Support Questions

Find answers, ask questions, and share your expertise
Announcements
Celebrating as our community reaches 100,000 members! Thank you!

Force block redistribution for some particular file or directory

avatar
Rising Star

Hi dear experts!

 

i'm wondering is there any way to force block redistridution for some particular file/directory.

my case is:

1) load file from node that have DataNode process with replication factor 1

2) increace replication factor by executing: hdfs dfs -setrep 3 /tmp/path/to/my/file

3) check distribution with some specific Java tool:

hadoop jar FileDistribution.jar /tmp/path/to/my/file

 

and got:
-----------------------------------
-----------------------------------
Files distribution in directory across cluster is : {scaj31bda05.us.oracle.com=400, scaj31bda03.us.oracle.com=183, scaj31bda04.us.oracle.com=156, scaj31bda01.us.oracle.com=151, scaj31bda02.us.oracle.com=154, scaj31bda06.us.oracle.com=156}

 

it's obvious that first node contain 400 blocks. other 400*2=800 blocks evenly distributed across other nodes.
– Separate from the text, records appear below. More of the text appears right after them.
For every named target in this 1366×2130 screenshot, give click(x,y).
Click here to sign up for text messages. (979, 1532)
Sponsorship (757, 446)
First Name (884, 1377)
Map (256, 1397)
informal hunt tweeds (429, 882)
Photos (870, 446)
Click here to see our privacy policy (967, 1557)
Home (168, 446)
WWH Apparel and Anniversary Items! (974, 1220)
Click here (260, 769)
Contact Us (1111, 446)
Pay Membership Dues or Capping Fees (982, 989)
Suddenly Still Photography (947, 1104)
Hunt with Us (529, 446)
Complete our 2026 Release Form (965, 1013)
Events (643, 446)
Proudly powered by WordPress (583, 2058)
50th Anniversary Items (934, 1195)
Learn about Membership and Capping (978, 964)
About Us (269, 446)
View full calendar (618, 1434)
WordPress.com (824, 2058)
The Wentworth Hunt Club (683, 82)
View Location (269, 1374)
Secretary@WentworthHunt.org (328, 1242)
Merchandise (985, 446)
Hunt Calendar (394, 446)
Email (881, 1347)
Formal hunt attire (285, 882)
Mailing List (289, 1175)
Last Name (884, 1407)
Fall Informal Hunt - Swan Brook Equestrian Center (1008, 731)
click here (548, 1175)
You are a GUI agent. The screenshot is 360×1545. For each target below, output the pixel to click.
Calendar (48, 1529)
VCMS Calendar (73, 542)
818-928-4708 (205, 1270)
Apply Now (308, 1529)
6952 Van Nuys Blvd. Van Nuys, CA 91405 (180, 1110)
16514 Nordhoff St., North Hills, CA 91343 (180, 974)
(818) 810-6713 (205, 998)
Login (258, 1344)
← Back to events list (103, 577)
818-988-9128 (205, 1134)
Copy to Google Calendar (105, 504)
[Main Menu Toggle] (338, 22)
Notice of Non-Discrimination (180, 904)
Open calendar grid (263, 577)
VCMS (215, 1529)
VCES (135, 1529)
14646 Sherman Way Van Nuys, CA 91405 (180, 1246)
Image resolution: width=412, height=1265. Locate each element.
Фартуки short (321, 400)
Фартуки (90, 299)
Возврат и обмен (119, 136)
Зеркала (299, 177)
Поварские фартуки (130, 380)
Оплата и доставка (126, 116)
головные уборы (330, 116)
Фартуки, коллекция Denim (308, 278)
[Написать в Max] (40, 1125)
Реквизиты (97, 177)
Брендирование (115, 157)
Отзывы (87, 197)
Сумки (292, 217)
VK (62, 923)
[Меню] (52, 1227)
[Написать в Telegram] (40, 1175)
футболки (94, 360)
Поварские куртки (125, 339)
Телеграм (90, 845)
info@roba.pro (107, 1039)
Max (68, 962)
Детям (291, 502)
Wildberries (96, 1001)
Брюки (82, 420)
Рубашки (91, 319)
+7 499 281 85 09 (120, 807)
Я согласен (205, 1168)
it there any way for force block redistribution for make it even?

 

thanks!

 

1 ACCEPTED SOLUTION

avatar
Cloudera Employee
When you ingest the data from an edge node that is also running datanode role, the 1st copy will always be written to that DN and it will use space much faster than any other datanode. To re-distribute space usage among all datanodes, you must run hdfs balancer.

View solution in original post

2 REPLIES 2

avatar
Mentor
This is an expected side-effect of loading data from a DN host. While there's no 'even distribution' tool today, you can perhaps try to get a more random effect going by raising the replication factor (to 4 or 5) and then lowering it back again.

avatar
Cloudera Employee
When you ingest the data from an edge node that is also running datanode role, the 1st copy will always be written to that DN and it will use space much faster than any other datanode. To re-distribute space usage among all datanodes, you must run hdfs balancer.